About Uncle Max Krantz: "While we were back in Europe, he (Uncle Max) and I took took a long walk to my other grandparents' home, about two miles away, on a very cold day in the winter. My hands froze, I was crying in distress and he picked me up and carried me on his back all the rest of the way. I was eight, he was twelve." p. 68

1893
1893
Age 6

"We moved to Buffalo about 1893, where Uncle Aaron had established himself with his family. He was afflicted with wanderlust too, for in later years he moved to the South. The struggle for existence never let up. Father opened a tailoring shop, Mother and I helped as usual. I attended school for half a term, then Papa needed me to run errands, and do some of the sewing. His work was beautiful, being a perfectionist."
Leah Kreinik Jacobowitz, As I Remember, 1962, p 26.

1898
1898
Age 11
Rotterdam, South Holland, The Netherlands

Krakow reminds me of another incident which occurred when we were on our way back to America after two years in Europe. The train stopped for an hour, and little Anna, three years old, decided she’d go for a walk and disappeared. When the train was ready to start, no Anna. The alarm went out, all of us went looking for her. The trainmen were extraordinarily kind, agreeing to hold the train for fifteen minutes, but no longer. At last a policemen came along with her, just in the nick of time. But we missed the boat at Rotterdam, Holland. The station was closed, it was late at night, and we had no place to stay. We had plenty of food along, however. Mama, with her usual initiative, started our small group walking and we came to a large estate, a big mansion, with outbuildings. We knocked, the gatekeeper went for “Herr,” who proved to be a kindly gentleman. He heard Mama’s story, and told her he had only one place where we could spend the night: the big stable where all the domestic animals were housed; but it was warm, and there were some empty stalls with clean straw. The one we occupied was next to a calf’s, which kept poking its head over the partition, scaring us kids. Mama reassured us, and finally we slept. In the morning this kindly gentleman brought us coffee and rolls.
We walked back to the station, and eventually boarded a boat to America, steerage again, with its horrible conditions: straw ballets on double tier boards, sanitary comforts strictly primitive, food handed out in tin plates on the upper deck. In my group I was the only one who could go up the first days, seasickness never bothered me on any of the trips, and I collected big boiled-in-jackets potatoes, glassy looking sweetened rice with big raisins in it, coarse black bread, and chickory (sic) coffee in tin cups—luxury!
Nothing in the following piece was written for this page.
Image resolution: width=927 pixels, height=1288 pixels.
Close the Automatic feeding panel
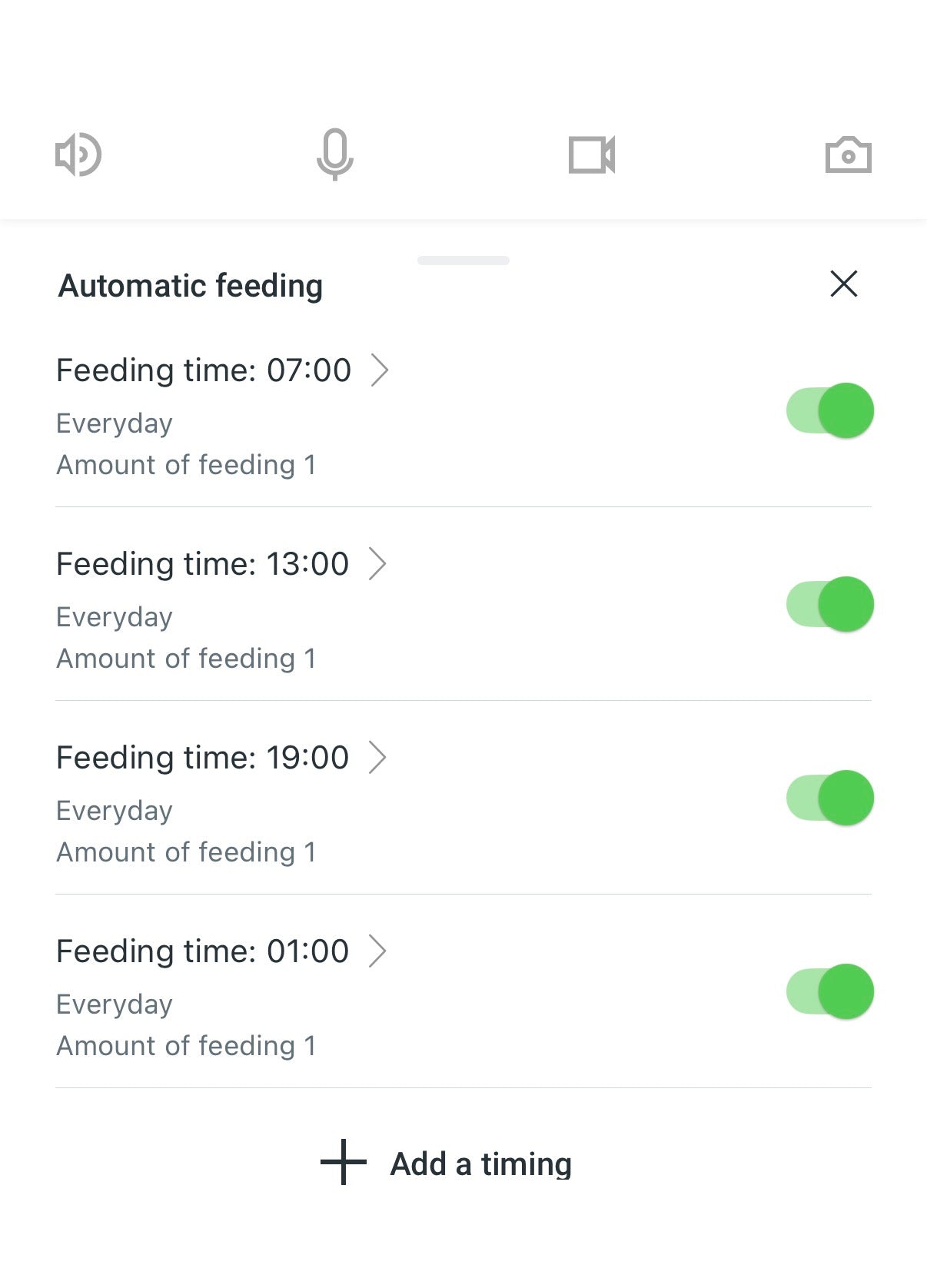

Of course Mama had her hardtack and spicy “gomelkes,” the dried cone-shaped cheese cakes I’ve mentioned, and other food. I climbed up on deck every chance I had, and folks in the second class treated me with fruit and other dainties.

1900
June 5, 1900
Age 14
New York, New York, NY, USA

55 Avenue D, Manhattan

1904
1904
- 1906
Age 17
New York, NY, USA

Leah Kreinik Jacobowitz: " Mother worked hard, what with all the cooking, baking, marketing once a week for the Sabbath downtown (we were living at W. 81st St. then), going by street car and bringing back large bundles. We helped with the laundry and weekly cleaning on Sundays. Mother rarely laid a hand on us; she tried her best with scolding, scolding. She was a woman without a "gall," the Jewish word for bitterness; charitable almost beyond the limit of her meager means, loved by the neighbors,m Jew or non-Jew." Page 33. As I Remember, 1962.

1922
1922
Age 35
Worcester, MA, USA

Here’s a picture taken at my Uncle Horace’s Bar Mitzvah in Worcester, Mass. in 1922. The first row is Eli Jacobowitz, Lillian Kreinick, Leah Jacobowitz. Second row: Billie Jacobowitz, Horace Kreinick, Florence Kreinick, Freida Kreinick (great-grandmother),Tianna Opper, S. Joseph Kreinick (great-grandfather). Third row: Ruth Kreinick, Gene Kreinick in sailor suite, and Sylvia Kreinick. I guess my grandfather, Irving, took the picture.

1922
Age 35
New York, New York, NY, USA

Anna Kreinik is listed in New York City Directory as P S Tchr and a home address as above.